Movie censorship had been a hot topic both in and out of Hollywood since movies started being projected for the masses back in the early 1900s. But it wasn’t until the 1915 U.S. Supreme Court ruling that movies were not protected speech under the 1st Amendment that the studios understood that they would have to dance with their detractors if they were to grow their business.

In the wake of sex and murder both on and off the screen, Will Hays became in 1922 the equivalent of a professional sports commissioner for the motion picture industry, which itself was still organizing itself into what would become the five major and three minor studios that would dominate the U.S. movie scene for the next 30 years or so. Paid today’s equivalent of nearly $1.3 million by the studios, Hays’ task was to promote the virtues of Hollywood and the movies while consulting on what was likely to create social and moral outrage. The studios, always concerned only with box office success, continued to push the envelope on the screen (this during the Roaring Twenties, of flappers, gangsters, prohibition). Bad enough for some that sex and violence were the staple of novels and magazines and newspapers. But it was intolerable for many to have it visualized on 40-foot screens, with men and women and children (and social deviants, as was feared) could see this stuff and, Lord knows, anything could happen from there.

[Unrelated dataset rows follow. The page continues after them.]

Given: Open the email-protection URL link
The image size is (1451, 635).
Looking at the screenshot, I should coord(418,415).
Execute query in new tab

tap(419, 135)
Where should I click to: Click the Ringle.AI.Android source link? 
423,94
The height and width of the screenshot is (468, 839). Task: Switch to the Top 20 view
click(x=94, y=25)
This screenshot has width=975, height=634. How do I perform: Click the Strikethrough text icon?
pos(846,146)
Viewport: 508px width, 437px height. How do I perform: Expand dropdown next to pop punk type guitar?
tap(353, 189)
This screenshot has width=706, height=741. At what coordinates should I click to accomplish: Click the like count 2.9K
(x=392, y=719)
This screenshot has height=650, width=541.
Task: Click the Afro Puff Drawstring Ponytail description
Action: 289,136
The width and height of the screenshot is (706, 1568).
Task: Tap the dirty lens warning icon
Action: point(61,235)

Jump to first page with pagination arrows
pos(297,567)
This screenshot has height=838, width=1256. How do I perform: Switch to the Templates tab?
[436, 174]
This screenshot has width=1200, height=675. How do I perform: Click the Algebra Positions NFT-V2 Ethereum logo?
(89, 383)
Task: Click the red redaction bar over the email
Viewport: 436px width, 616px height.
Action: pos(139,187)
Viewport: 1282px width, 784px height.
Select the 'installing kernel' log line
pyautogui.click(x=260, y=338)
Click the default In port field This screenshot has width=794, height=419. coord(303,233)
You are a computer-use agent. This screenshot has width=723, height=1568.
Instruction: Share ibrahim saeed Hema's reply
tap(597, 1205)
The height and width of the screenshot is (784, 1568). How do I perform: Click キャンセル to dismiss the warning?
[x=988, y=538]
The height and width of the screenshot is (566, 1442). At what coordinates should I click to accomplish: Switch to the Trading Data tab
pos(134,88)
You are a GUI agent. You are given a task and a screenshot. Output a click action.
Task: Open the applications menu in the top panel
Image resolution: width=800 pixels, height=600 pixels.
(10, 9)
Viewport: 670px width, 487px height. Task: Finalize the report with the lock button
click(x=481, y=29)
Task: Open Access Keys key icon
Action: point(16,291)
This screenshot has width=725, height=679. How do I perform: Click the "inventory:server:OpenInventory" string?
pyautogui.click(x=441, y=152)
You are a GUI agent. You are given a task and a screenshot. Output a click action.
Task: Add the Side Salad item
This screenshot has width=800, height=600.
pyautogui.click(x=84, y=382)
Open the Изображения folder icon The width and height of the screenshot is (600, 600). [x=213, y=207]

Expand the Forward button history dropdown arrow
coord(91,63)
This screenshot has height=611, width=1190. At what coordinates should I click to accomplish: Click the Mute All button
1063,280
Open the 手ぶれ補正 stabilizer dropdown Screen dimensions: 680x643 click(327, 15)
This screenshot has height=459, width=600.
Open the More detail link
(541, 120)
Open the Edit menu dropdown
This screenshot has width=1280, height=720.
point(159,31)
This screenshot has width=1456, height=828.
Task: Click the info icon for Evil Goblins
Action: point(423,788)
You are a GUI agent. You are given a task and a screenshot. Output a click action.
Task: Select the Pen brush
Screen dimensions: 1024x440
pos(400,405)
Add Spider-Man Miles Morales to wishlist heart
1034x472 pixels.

Studios paid lip-service to Hays, but audiences wanted to be titillated. What were businessmen to do but give the people what they wanted?

Before June 13, 1934, if a studio wanted to challenge restrictions, it appealed to a 3-man jury of its peers, which could overturn the restrictions. The jury would let things go pretty far to protect the investment and potential profits of one its own.  By 1933, the powerful Catholic Legion of Decency formed to put added pressure on a wound they found festering. Joe Breen had served in the “Hays Office” and promoted an expansion of the authority of that office, with him directing the charge. He helped write the tougher regulations that the studios reluctantly, but resignedly, adopted. Now, he was the final arbiter of what was decent. He wanted to be—and was—the big player, the one who would “work” with studios to prevent withholding of the seal, but ultimately, if he didn’t get his way ... the studios had to capitulate. There were challenges, of course, and those make for some fun reading about the social history of the movies. 

It wouldn’t be until 1952 before the Supreme Court would rule that censorship of movies was unconstitutional. The breakup of the studios between 1948 and 1952, the coming of racier international films that would play in independent theaters without a PCA seal of approval or fine, the emergence of TV and other social pressures would, by 1966, lead to the demise of the Code and the rise of the current rating system, which itself is fraught with moral and philosophical questions.

Thomas Doherty has written a wonderful book about Joe Breen and the PCA, called Hollywood's Censor: Joseph I. Breen and the Production Code Administration.